> TEXT EXCERPT
━━━━━━━━━━━━━━━━

The conversation concludes with quick-fire questions that reveal Nash's personality beyond music – from favourite sandwiches to performing at the Royal Albert Hall, his preference for flat ninth chords, and his excellent advice for young musicians: "Play any kind of music anywhere…” to discover preferences and build valuable networks.

Join us for this illuminating conversation with one of Britain's most versatile saxophonists, whose musical journey continues to evolve after decades in the jazz world. Whether you're a musician seeking inspiration or simply love the stories behind the music, Derek Nash delivers wisdom, warmth and musical insights in equal measure.

Presenter: Geoff Gascoyne
Series Producer: Paul Sissons
Production Manager: Martin Sissons
The Quartet Jazz Standards Podcast is a UK Music Apps production. 

Geoff:

Hello podcats, Geoff Gascoyne here. Today I'm in Essex and I'm on my way to see a great friend of mine, great saxophone player, band leader, good bloke, Derek Nash. I've known Derek for many, many, many years and I'm actually doing a gig with him tonight. We're going to have a chat about practising, teaching, all sorts of things. So here we go.

━━━━━━━━━━━━━━━━

> REQUIRED TASK 1
Copy the podcast excerpt from "Hello podcats, Geoff" up to and including "here we go.".
The podcast excerpt and the rows have nothing to do with each other.

[Word and item position rows]
━━━━━━━━━━━━━━━━

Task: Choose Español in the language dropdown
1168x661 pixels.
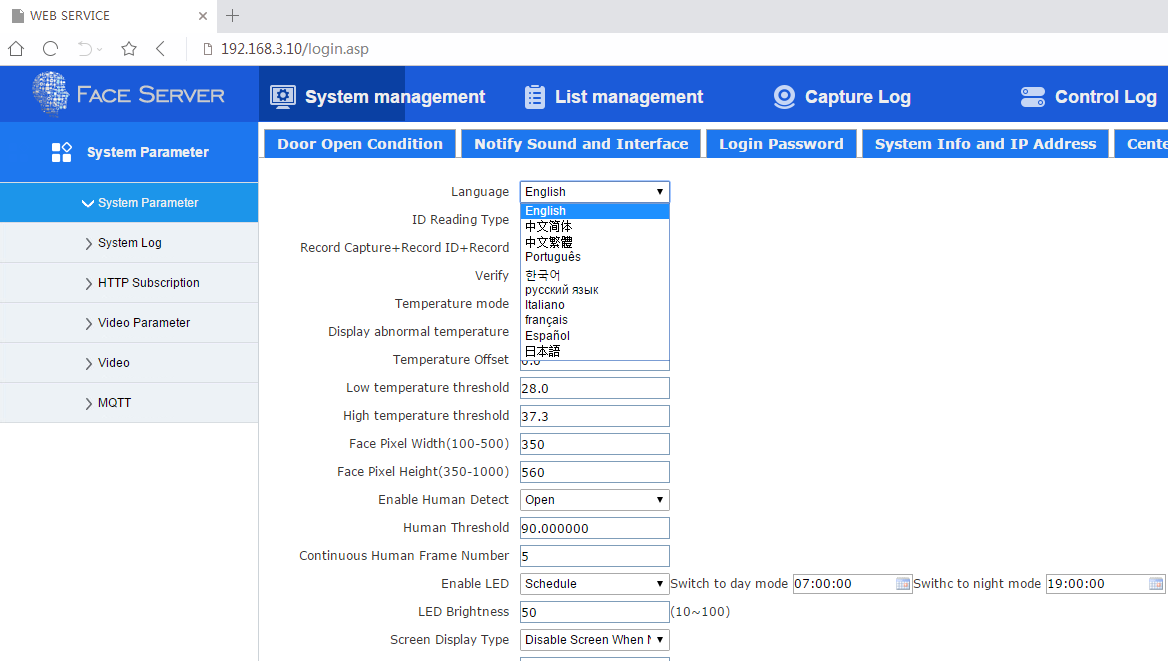Action: (x=548, y=336)
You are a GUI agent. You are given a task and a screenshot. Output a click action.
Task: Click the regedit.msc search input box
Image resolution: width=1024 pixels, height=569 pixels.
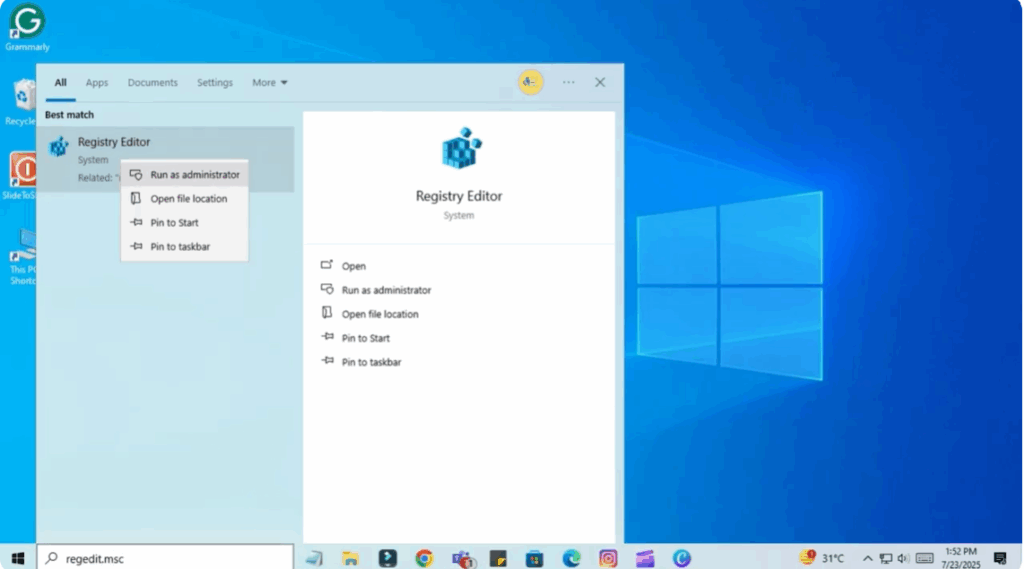(x=170, y=558)
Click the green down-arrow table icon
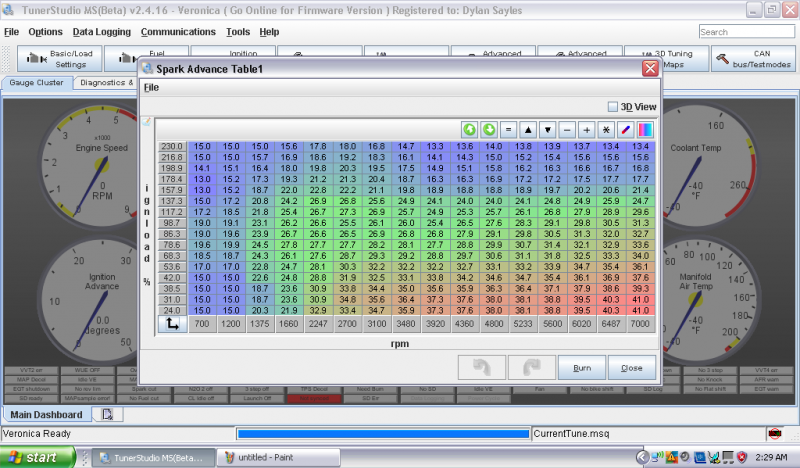This screenshot has height=468, width=800. (x=489, y=129)
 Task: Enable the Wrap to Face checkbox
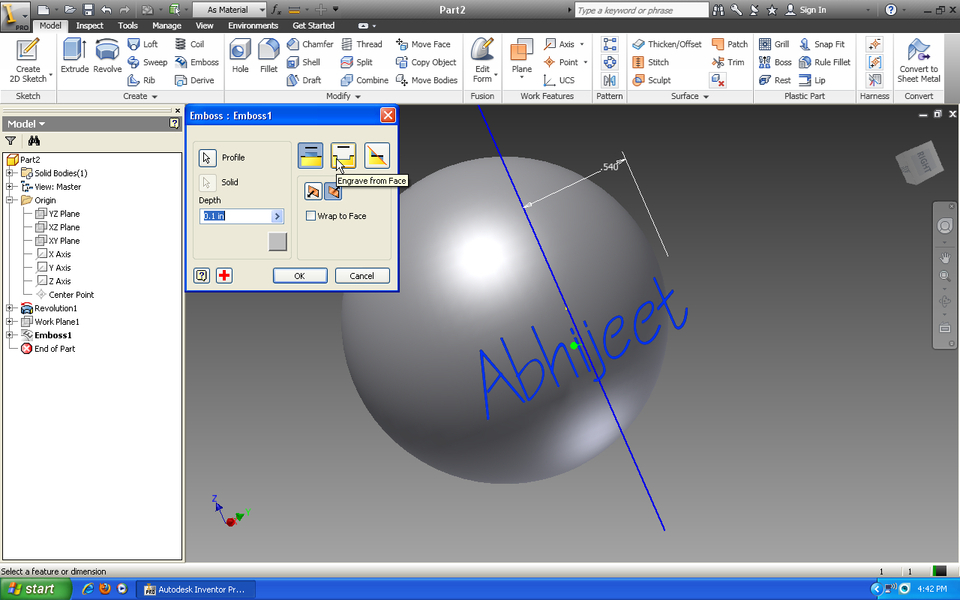[x=311, y=216]
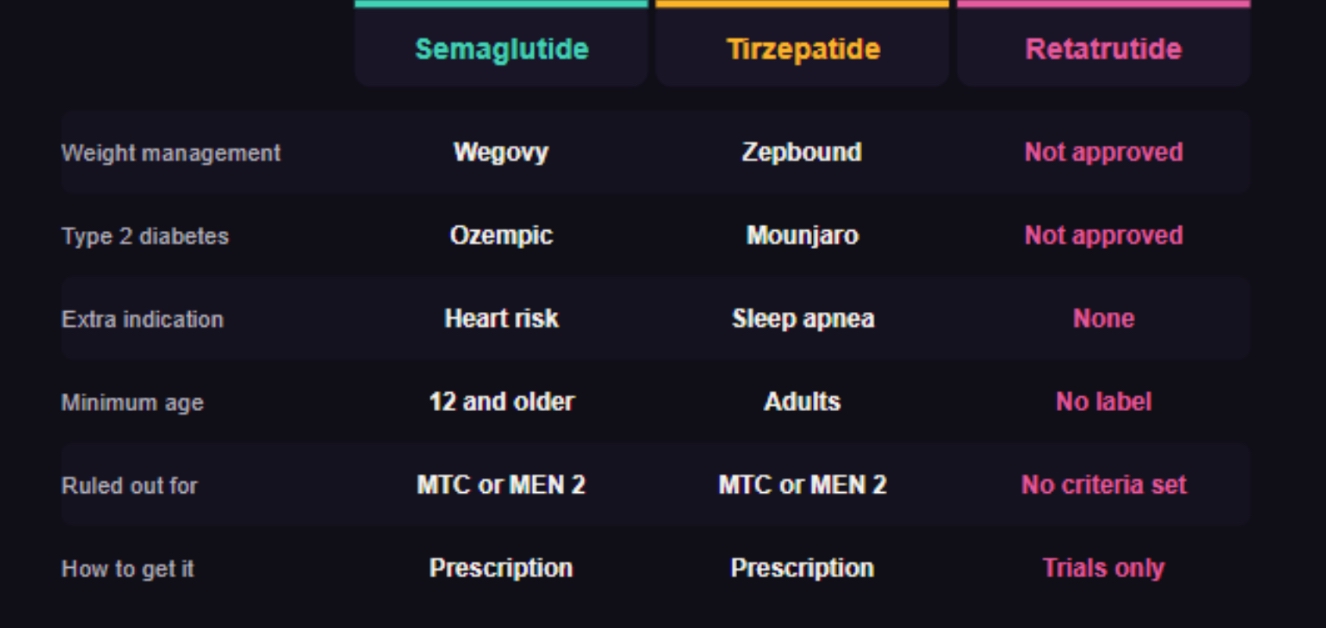
Task: Click the Minimum age row label
Action: (132, 402)
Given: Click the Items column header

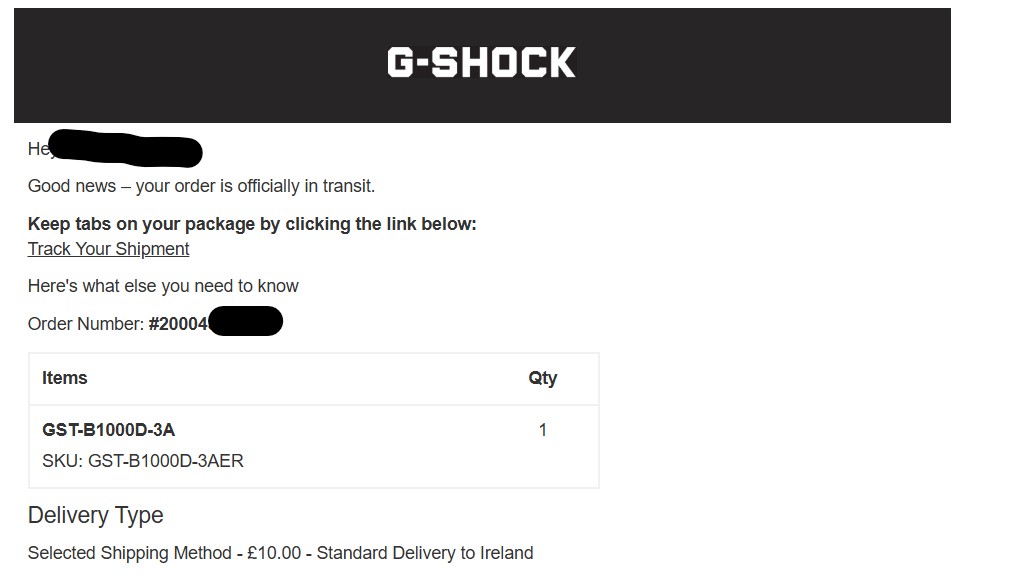Looking at the screenshot, I should tap(64, 378).
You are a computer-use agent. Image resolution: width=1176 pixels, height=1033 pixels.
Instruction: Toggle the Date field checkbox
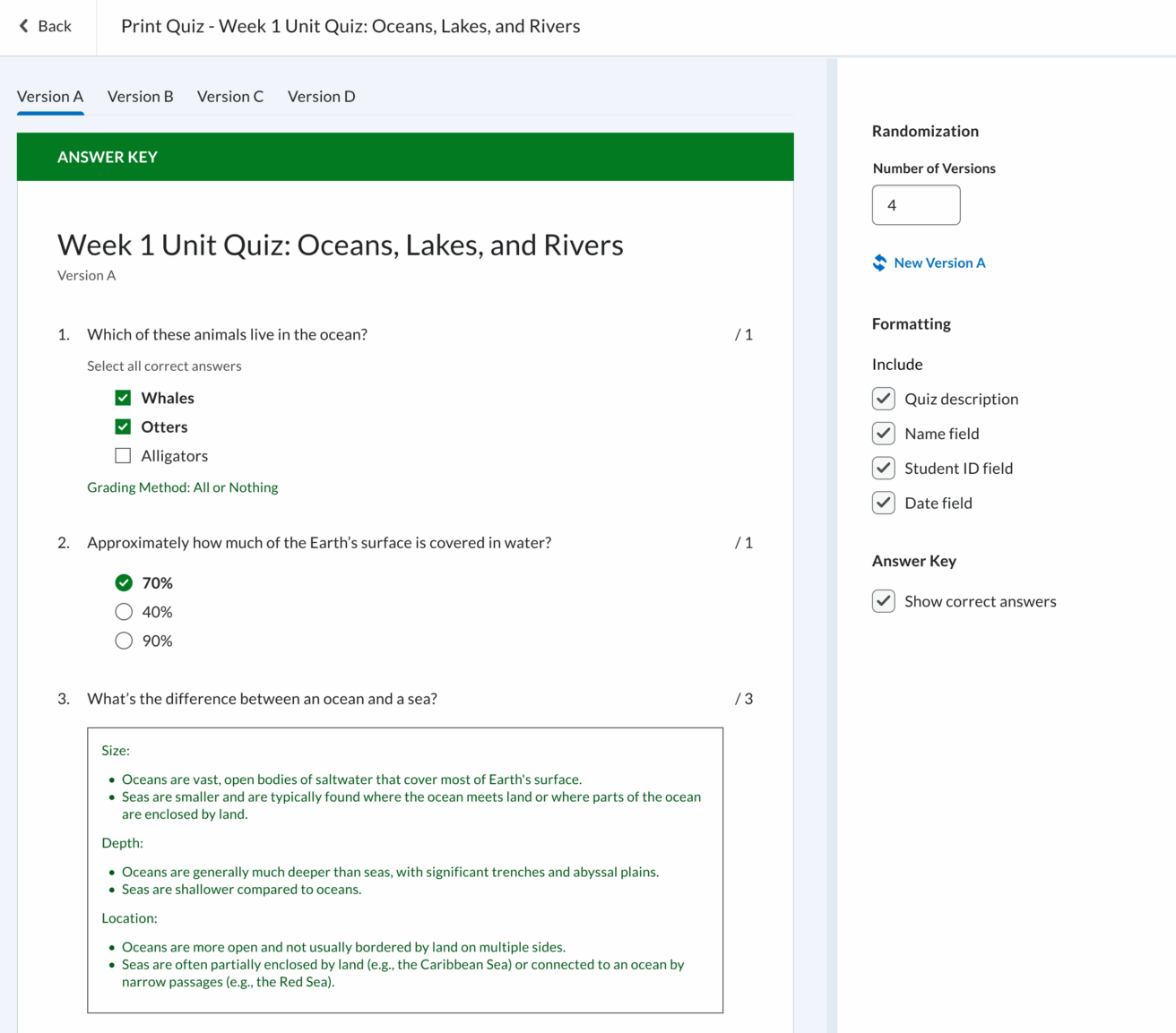[x=883, y=504]
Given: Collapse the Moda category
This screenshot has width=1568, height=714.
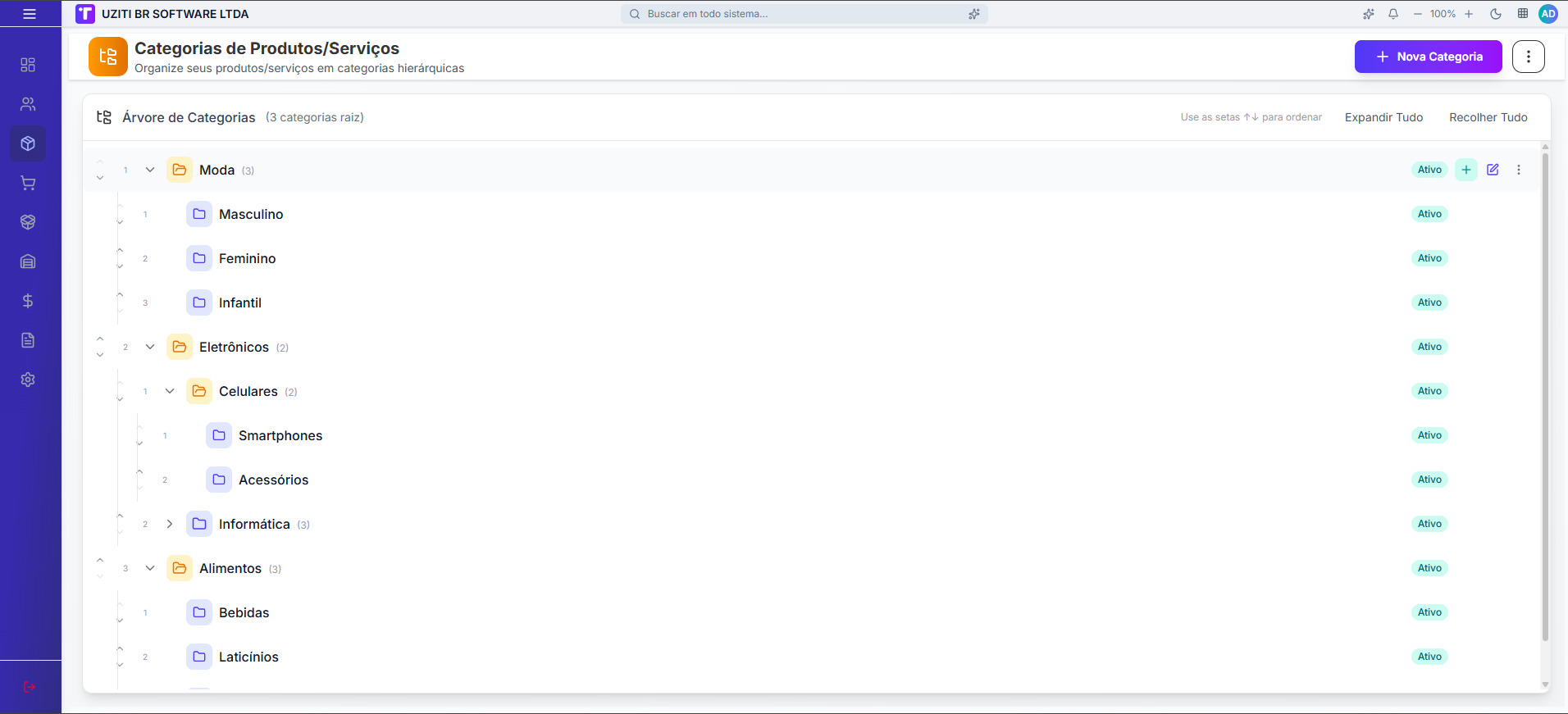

━━━━━━━━━━━━━━━━

> REQUIRED TASK 2
Please find every line of the rows that holds the word "checkbox", and copy each of those lines.

> FINAL ANSWER 1
Hello podcats, Geoff Gascoyne here. Today I'm in Essex and I'm on my way to see a great friend of mine, great saxophone player, band leader, good bloke, Derek Nash. I've known Derek for many, many, many years and I'm actually doing a gig with him tonight. We're going to have a chat about practising, teaching, all sorts of things. So here we go.

> FINAL ANSWER 2
 Task: Enable the Wrap to Face checkbox
Instruction: Toggle the Date field checkbox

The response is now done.